WORK TO BE COMPLETED: Go through the records and copy each line where the string "page" occurs.

INPUT MATERIAL:
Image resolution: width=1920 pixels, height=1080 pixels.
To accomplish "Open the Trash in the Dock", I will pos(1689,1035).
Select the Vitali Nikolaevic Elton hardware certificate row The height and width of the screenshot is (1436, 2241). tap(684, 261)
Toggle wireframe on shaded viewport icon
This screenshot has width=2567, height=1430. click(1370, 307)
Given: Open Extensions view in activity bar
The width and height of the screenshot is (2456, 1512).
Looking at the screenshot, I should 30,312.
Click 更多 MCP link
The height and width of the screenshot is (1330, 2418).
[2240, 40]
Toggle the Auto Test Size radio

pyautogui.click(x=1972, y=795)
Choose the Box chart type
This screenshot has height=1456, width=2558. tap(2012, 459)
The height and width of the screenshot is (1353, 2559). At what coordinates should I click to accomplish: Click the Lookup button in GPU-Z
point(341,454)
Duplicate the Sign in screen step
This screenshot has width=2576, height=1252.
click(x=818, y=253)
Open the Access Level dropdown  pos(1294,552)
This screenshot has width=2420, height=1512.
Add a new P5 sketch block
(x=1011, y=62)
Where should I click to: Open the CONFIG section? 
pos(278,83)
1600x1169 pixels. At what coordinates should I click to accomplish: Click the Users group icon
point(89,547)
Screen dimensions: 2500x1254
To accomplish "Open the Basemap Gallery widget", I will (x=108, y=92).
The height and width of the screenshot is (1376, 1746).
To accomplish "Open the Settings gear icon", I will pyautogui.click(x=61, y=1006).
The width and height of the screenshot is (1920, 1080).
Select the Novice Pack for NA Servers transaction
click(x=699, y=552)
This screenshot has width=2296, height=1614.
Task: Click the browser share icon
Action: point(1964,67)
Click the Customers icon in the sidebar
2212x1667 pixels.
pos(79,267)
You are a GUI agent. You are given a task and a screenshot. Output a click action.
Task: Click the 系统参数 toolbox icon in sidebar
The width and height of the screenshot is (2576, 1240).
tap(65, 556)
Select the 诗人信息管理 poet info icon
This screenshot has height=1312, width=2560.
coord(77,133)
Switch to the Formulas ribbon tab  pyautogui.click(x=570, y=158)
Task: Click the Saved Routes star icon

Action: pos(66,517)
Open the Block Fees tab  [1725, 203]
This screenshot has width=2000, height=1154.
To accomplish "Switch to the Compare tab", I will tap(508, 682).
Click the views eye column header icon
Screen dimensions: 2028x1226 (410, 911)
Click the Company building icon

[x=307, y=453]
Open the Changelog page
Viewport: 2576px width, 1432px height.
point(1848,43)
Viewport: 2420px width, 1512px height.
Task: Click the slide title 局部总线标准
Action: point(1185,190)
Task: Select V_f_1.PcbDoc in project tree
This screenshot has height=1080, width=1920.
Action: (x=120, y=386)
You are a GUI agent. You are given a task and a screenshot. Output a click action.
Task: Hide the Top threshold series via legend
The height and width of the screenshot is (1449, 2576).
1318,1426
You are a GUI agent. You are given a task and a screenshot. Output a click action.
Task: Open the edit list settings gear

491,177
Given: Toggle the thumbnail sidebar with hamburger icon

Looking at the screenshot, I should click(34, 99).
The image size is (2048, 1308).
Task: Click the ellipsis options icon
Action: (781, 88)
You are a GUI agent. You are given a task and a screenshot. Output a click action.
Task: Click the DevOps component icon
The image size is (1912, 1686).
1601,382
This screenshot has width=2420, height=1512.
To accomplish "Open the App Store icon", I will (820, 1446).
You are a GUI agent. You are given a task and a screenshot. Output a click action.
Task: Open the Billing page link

ANSWER SECTION:
Open the Changelog page
Task: Open the Billing page link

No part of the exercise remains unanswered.